# Volatility Estimators Comparison

This notebook explores and compares the four historical volatility estimators used in the Volts strategy:

1. **Parkinson (1980)** - Uses high-low range
2. **Garman-Klass (1980)** - Incorporates OHLC data
3. **Rogers-Satchell (1991)** - Accounts for drift
4. **Yang-Zhang (2000)** - Most robust, accounts for opening jumps

Use this notebook to understand the differences between estimators and choose the best one for your data.

In [None]:
# Import libraries
import numpy as np
import pandas as pd
import matplotlib.pyplot as plt
import seaborn as sns
import yfinance as yf
import warnings
warnings.filterwarnings('ignore')

from volatility_estimators import VolatilityEstimator

plt.style.use('seaborn-v0_8-darkgrid')
print("Libraries loaded successfully!")

## Download Sample Data

Let's download price data for a few stocks to compare the estimators.

In [None]:
# Download data for multiple stocks
tickers = ['AAPL', 'MSFT', 'NVDA', 'GOOGL']
start_date = '2023-01-01'
end_date = '2024-01-01'

print(f"Downloading data for {len(tickers)} tickers...\n")

data_dict = {}
for ticker in tickers:
    df = yf.download(ticker, start=start_date, end=end_date, progress=False)
    data_dict[ticker] = df
    print(f"{ticker}: {len(df)} days")

print(f"\nData downloaded successfully!")

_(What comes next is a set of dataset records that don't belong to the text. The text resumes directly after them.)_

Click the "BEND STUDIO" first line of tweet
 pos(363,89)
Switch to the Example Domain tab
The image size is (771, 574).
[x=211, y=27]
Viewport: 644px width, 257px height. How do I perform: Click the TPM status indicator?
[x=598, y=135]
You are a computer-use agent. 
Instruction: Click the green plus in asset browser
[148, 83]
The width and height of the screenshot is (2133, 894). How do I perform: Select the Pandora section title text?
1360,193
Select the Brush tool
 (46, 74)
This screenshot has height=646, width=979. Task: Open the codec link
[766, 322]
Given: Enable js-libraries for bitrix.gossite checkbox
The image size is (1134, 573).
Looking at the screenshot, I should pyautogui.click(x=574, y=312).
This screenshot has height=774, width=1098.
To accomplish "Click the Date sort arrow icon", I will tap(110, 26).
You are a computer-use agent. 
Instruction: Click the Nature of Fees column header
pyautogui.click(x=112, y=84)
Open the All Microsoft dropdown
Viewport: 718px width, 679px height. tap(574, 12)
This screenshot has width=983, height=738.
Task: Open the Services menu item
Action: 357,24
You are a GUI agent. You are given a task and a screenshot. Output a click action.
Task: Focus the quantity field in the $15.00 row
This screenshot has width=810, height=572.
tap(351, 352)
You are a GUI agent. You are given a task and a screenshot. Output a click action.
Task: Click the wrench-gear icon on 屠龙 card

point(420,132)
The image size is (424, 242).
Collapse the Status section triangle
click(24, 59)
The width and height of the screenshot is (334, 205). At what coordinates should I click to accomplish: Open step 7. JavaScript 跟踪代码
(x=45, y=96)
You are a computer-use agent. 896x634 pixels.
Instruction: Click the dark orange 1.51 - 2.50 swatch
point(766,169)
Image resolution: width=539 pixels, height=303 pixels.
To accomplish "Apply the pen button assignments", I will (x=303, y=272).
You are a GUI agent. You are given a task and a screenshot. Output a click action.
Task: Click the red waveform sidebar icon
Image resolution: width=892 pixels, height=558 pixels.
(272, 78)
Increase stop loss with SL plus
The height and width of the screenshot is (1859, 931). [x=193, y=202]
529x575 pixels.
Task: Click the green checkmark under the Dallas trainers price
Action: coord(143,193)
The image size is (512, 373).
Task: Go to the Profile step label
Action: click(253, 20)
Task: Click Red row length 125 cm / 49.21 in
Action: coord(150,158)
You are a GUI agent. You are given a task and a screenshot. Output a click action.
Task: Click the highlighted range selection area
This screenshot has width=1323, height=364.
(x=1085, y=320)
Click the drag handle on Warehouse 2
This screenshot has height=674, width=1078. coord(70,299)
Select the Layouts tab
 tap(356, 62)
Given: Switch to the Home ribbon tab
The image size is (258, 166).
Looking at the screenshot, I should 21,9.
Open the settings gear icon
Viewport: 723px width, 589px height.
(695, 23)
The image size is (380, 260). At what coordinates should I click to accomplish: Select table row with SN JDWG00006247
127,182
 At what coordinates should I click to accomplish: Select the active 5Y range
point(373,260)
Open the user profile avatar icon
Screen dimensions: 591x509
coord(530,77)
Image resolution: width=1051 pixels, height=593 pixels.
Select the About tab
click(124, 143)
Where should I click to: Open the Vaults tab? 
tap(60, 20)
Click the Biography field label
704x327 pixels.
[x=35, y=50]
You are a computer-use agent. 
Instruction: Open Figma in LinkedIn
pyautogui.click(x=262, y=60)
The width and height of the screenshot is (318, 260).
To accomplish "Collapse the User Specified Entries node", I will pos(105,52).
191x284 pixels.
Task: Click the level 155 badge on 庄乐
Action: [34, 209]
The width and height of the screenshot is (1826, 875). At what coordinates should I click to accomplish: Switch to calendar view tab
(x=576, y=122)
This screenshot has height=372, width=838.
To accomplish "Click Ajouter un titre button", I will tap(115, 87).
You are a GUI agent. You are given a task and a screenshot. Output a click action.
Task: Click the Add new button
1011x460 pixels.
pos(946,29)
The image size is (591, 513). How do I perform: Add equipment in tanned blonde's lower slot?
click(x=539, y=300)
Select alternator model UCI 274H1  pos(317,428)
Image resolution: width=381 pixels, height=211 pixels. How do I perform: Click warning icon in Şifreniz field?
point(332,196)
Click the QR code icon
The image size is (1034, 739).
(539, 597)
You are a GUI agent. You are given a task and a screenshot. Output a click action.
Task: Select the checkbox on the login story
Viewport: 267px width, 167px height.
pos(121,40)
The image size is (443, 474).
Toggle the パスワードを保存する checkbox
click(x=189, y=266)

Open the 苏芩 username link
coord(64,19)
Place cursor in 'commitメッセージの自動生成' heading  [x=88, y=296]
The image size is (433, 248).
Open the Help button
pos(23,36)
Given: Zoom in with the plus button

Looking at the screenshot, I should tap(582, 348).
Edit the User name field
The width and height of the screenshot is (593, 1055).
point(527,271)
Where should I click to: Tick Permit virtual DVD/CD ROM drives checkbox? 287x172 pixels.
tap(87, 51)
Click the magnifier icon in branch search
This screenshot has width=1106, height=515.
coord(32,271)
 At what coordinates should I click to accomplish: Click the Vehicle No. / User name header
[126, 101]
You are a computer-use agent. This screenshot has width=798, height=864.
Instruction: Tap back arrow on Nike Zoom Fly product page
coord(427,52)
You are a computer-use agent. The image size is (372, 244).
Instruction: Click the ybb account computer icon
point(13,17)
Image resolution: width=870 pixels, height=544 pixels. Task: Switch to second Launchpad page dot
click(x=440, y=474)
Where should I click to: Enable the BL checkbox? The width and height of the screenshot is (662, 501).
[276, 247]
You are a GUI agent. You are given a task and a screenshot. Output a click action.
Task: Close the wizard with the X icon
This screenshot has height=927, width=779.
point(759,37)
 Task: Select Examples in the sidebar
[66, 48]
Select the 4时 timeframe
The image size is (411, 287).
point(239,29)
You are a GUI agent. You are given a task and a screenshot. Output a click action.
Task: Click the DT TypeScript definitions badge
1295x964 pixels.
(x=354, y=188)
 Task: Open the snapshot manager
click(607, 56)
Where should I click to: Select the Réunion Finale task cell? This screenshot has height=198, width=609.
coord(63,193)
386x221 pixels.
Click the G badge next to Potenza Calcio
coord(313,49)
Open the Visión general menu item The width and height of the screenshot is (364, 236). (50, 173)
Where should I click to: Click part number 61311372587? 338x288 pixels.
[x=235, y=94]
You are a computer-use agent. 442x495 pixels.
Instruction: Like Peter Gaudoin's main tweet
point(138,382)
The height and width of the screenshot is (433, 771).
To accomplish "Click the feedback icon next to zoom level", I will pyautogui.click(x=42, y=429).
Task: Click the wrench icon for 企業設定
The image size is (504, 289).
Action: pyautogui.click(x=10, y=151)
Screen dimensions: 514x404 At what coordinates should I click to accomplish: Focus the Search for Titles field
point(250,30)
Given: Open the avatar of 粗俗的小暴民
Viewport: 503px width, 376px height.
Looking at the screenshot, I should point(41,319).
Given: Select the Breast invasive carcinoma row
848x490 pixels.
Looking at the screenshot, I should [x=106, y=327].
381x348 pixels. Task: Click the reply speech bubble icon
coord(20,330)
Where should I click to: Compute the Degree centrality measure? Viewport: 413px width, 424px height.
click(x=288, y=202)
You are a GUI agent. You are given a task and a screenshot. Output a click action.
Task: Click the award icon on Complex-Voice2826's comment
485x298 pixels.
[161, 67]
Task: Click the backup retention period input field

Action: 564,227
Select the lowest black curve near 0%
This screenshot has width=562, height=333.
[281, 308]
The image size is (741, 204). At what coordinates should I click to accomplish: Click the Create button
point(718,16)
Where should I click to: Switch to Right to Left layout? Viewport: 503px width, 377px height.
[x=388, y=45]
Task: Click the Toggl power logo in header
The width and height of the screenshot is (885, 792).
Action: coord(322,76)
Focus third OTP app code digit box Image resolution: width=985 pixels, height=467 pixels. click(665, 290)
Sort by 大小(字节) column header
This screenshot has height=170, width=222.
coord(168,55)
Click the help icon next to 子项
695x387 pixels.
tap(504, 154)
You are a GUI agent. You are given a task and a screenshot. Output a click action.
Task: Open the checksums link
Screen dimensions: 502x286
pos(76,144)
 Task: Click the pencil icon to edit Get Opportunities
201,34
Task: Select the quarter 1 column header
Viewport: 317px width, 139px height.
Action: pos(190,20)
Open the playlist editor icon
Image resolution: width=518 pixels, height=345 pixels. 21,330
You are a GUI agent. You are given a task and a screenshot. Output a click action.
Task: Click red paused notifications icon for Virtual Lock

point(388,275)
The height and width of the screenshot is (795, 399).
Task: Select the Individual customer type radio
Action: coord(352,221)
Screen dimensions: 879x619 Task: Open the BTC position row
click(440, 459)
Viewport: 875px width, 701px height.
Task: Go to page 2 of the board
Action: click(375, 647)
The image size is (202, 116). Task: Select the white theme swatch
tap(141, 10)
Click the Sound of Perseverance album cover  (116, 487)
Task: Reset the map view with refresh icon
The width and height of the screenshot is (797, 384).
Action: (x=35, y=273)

## Calculate All Volatility Estimators

Let's calculate all four estimators for each stock.

In [None]:
# Initialize volatility estimator
estimator = VolatilityEstimator(annualization_factor=252)
rolling_window = 20

# Calculate all estimators for each ticker
all_volatilities = {}

for ticker, df in data_dict.items():
    print(f"\nCalculating volatility for {ticker}...")
    all_vols = estimator.calculate_all(df, rolling_window=rolling_window)
    all_volatilities[ticker] = all_vols
    
    print(f"Mean volatility by estimator:")
    for method in all_vols.columns:
        mean_vol = all_vols[method].mean()
        print(f"  {method:20s}: {mean_vol:.2%}")

print("\nVolatility calculation complete!")

## Visualize Estimator Comparison

Compare all four estimators for each stock.

In [None]:
# Plot all estimators for each ticker
fig, axes = plt.subplots(len(tickers), 1, figsize=(14, 4*len(tickers)))

if len(tickers) == 1:
    axes = [axes]

colors = ['blue', 'green', 'red', 'purple']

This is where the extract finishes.